Create a topology for a subset of entities of a given topological dimension.

Parameters:
  • topology – Original (parent) topology.

  • dim – Topological dimension of the entities in the new topology.

  • entities – Indices of entities in topology to include in the new topology.

Returns:

New topology of dimension dim with all entities in entities, map from entities of dimension dim in new sub-topology to entities in topology, and map from vertices in new sub-topology to vertices in topology.

std::vector<std::int32_t> entities_to_index(const Topology &topology, int dim, std::span<const std::int32_t> entities)

Get entity indices for entities defined by their vertices.

Note

If an entity cannot be found on this rank, -1 is returned as the index.

Warning

This function may be removed in the future.

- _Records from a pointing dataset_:
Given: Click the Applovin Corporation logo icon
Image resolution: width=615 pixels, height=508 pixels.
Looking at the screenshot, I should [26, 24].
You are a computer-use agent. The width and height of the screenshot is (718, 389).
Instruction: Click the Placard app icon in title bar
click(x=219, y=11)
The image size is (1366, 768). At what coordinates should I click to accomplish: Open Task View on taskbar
...
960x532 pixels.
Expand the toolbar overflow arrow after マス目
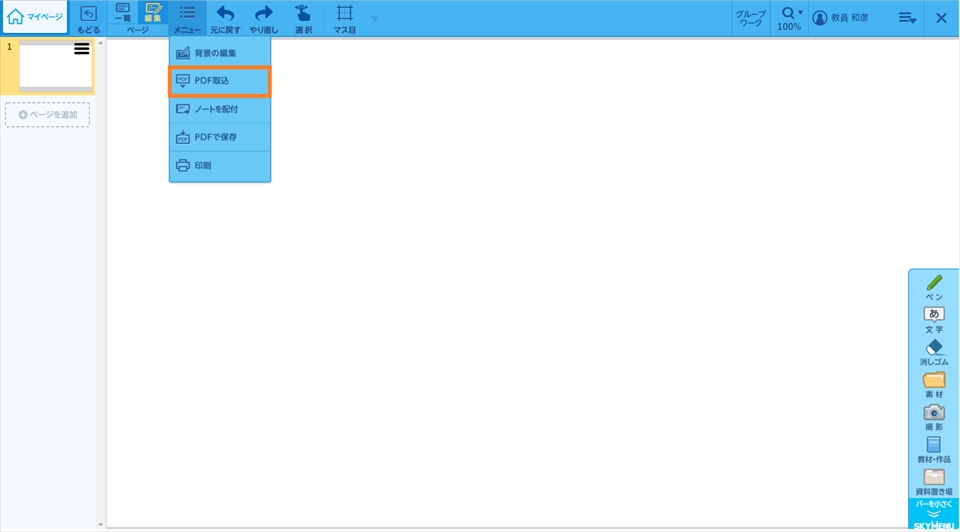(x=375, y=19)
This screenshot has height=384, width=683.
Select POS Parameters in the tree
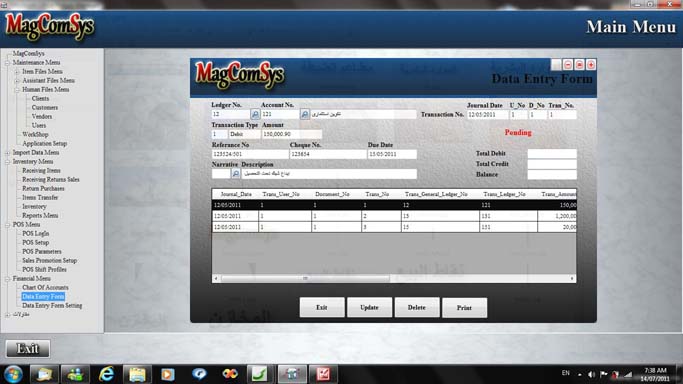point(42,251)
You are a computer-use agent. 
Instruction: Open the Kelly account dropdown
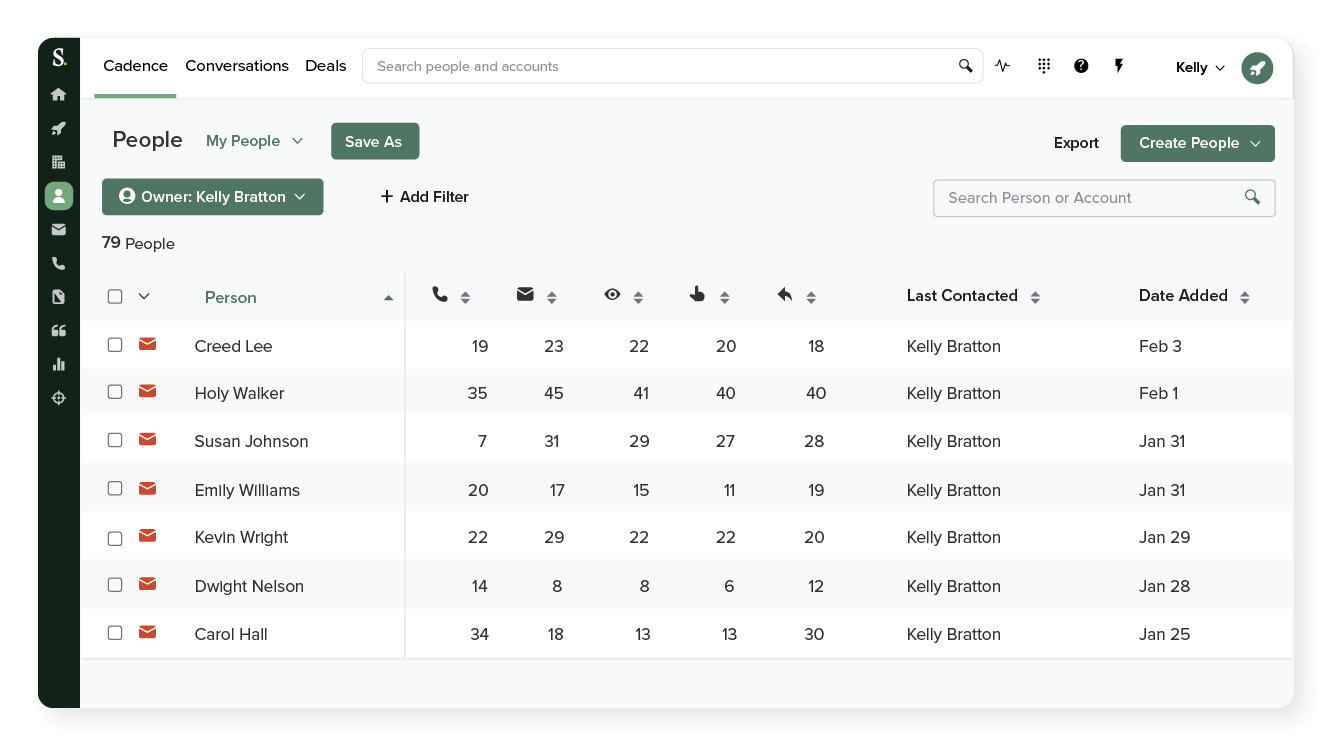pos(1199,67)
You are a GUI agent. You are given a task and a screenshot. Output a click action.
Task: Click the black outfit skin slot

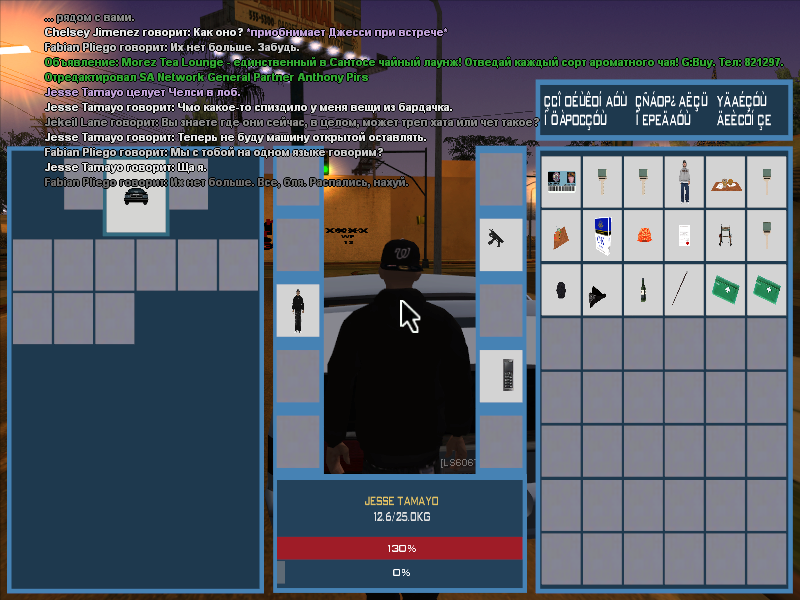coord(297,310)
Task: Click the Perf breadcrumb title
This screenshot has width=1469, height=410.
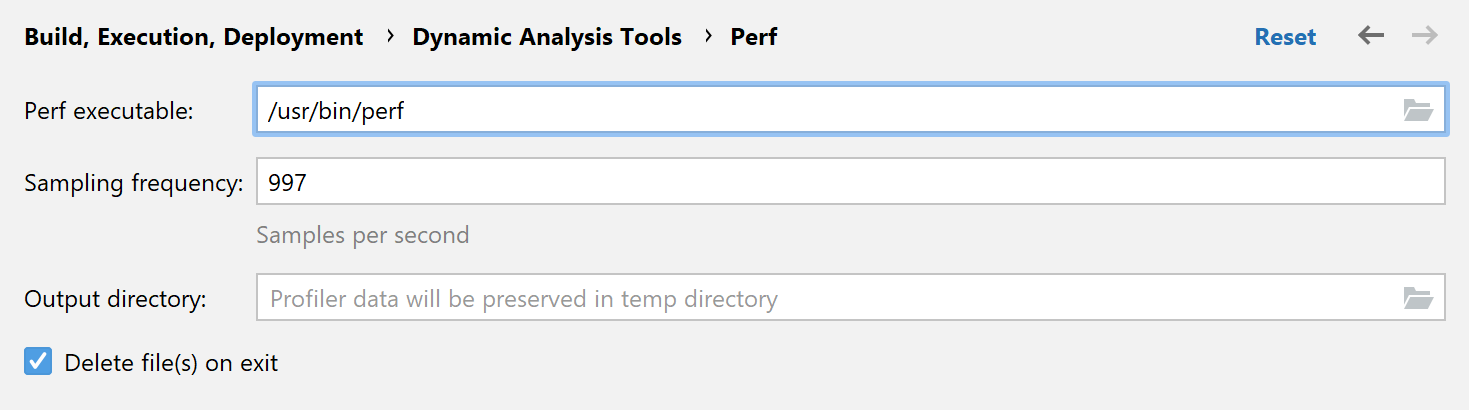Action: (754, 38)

- _TASKS TO CARRY OUT_:
1 - In the topology documentation, what index is returned when an entity cannot be found on this rank?
2 - Please continue the topology documentation from the point where it stops.

- _OUTPUTS IN ORDER_:
1 - -1 is returned as the index.

2 -
Parameters:
  • topology[in] The mesh topology

  • dim[in] Topological dimension of the entities

  • entities[in] The mesh entities defined by their vertices

Returns:

The index of the ith entity in entities

std::tuple<std::vector<std::shared_ptr<graph::AdjacencyList<std::int32_t>>>, std::shared_ptr<graph::AdjacencyList<std::int32_t>>, std::shared_ptr<common::IndexMap>, std::vector<std::int32_t>> compute_entities(MPI_Comm comm, const Topology &topology, int dim, int index)

Compute mesh entities of given topological dimension by computing entity-to-vertex connectivity (dim, 0), and cell-to-entity connectivity (tdim, dim).

Computed entities are oriented such that their local (to the process) orientation agrees with their global orientation

Parameters:
  • comm[in] MPI Communicator

  • topology[in] Mesh topology

  • dim[in] The dimension of the entities to create

  • index[in] Index of entity in dimension dim as listed in Topology::entity_types(dim).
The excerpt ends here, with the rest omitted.